— Start of DATASET EXCERPTS —

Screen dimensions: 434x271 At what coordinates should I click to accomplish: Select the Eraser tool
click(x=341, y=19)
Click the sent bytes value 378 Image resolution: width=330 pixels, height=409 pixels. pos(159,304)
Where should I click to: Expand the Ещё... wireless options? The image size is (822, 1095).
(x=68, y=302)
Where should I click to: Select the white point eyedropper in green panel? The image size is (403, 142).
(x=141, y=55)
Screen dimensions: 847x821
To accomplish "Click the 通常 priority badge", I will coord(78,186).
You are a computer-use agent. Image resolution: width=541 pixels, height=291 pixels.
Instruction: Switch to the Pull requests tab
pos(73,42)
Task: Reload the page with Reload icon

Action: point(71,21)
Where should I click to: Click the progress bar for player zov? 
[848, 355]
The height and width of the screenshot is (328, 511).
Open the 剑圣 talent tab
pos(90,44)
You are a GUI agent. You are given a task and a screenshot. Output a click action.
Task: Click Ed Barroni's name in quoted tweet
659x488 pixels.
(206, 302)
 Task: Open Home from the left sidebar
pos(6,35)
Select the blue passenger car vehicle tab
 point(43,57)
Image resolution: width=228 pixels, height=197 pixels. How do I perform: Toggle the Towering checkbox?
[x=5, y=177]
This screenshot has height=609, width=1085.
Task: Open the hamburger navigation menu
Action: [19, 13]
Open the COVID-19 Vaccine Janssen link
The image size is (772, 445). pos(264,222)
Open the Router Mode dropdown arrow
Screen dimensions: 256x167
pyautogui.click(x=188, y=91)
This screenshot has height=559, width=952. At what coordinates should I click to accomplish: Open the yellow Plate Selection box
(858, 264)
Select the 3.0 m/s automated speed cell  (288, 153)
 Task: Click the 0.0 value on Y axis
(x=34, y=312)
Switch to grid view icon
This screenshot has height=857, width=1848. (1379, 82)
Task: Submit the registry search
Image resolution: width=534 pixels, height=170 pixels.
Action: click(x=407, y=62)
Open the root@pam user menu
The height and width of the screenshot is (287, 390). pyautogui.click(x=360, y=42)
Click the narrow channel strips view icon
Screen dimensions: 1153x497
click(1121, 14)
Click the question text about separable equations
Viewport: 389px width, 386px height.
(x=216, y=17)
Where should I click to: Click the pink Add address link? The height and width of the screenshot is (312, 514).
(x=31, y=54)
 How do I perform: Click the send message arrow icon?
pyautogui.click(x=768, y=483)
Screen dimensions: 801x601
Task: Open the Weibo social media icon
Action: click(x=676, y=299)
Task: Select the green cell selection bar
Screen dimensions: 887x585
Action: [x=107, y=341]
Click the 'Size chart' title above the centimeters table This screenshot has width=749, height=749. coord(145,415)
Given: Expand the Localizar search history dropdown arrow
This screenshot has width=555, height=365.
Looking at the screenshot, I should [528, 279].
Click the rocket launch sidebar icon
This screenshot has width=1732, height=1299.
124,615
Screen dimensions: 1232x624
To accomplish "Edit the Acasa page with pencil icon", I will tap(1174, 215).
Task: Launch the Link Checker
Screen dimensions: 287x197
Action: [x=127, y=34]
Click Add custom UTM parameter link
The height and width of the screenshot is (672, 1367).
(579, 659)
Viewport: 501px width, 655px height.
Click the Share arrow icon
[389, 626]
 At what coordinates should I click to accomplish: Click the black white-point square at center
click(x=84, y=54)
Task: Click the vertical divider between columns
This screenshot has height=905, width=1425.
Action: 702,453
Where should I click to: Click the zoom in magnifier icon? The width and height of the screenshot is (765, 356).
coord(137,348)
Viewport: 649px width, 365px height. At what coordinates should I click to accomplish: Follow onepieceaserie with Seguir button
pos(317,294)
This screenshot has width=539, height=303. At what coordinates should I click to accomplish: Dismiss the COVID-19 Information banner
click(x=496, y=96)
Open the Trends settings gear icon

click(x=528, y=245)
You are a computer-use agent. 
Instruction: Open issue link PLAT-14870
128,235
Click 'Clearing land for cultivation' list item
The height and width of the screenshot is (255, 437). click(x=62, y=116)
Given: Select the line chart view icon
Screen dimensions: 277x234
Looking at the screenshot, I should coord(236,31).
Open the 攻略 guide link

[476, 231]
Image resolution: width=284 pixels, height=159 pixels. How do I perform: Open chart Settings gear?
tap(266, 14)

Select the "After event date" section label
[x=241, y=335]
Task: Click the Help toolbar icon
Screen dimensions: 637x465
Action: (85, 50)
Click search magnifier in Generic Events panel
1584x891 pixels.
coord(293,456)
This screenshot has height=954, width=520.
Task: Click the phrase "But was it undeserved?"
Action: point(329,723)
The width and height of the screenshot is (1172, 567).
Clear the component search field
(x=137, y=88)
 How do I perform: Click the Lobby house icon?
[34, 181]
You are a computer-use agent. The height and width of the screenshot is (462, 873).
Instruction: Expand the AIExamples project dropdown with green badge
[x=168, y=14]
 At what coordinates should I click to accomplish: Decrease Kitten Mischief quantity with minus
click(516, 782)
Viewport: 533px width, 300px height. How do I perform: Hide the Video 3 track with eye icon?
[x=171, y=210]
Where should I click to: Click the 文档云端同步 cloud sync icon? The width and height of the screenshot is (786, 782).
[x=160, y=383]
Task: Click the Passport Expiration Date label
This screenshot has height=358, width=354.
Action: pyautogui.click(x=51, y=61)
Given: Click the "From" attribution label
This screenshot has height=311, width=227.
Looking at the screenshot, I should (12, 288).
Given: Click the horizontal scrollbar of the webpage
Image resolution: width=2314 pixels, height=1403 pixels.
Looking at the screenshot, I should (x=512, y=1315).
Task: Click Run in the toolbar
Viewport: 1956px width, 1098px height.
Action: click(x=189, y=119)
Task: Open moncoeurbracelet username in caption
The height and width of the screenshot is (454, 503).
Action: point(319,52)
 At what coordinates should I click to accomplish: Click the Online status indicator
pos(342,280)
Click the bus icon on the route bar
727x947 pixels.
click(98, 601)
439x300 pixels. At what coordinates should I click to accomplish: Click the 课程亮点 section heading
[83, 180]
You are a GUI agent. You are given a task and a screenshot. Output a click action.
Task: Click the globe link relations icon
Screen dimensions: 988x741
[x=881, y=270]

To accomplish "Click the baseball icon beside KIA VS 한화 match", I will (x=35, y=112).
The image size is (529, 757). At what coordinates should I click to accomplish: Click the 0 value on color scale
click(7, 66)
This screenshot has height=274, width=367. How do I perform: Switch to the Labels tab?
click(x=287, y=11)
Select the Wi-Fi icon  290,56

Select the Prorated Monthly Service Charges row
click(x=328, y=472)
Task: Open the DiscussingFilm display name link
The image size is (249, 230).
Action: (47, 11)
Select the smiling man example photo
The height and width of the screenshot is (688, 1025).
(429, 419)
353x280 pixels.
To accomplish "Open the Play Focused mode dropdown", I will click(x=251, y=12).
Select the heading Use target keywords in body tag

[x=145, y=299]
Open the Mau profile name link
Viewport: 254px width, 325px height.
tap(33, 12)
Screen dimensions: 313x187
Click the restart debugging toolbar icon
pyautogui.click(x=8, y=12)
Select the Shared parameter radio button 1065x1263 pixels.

— End of DATASET EXCERPTS —

Count the lines of the rows above that contain the string "value", treating uppercase and lowercase as distinct, and give only the number.

3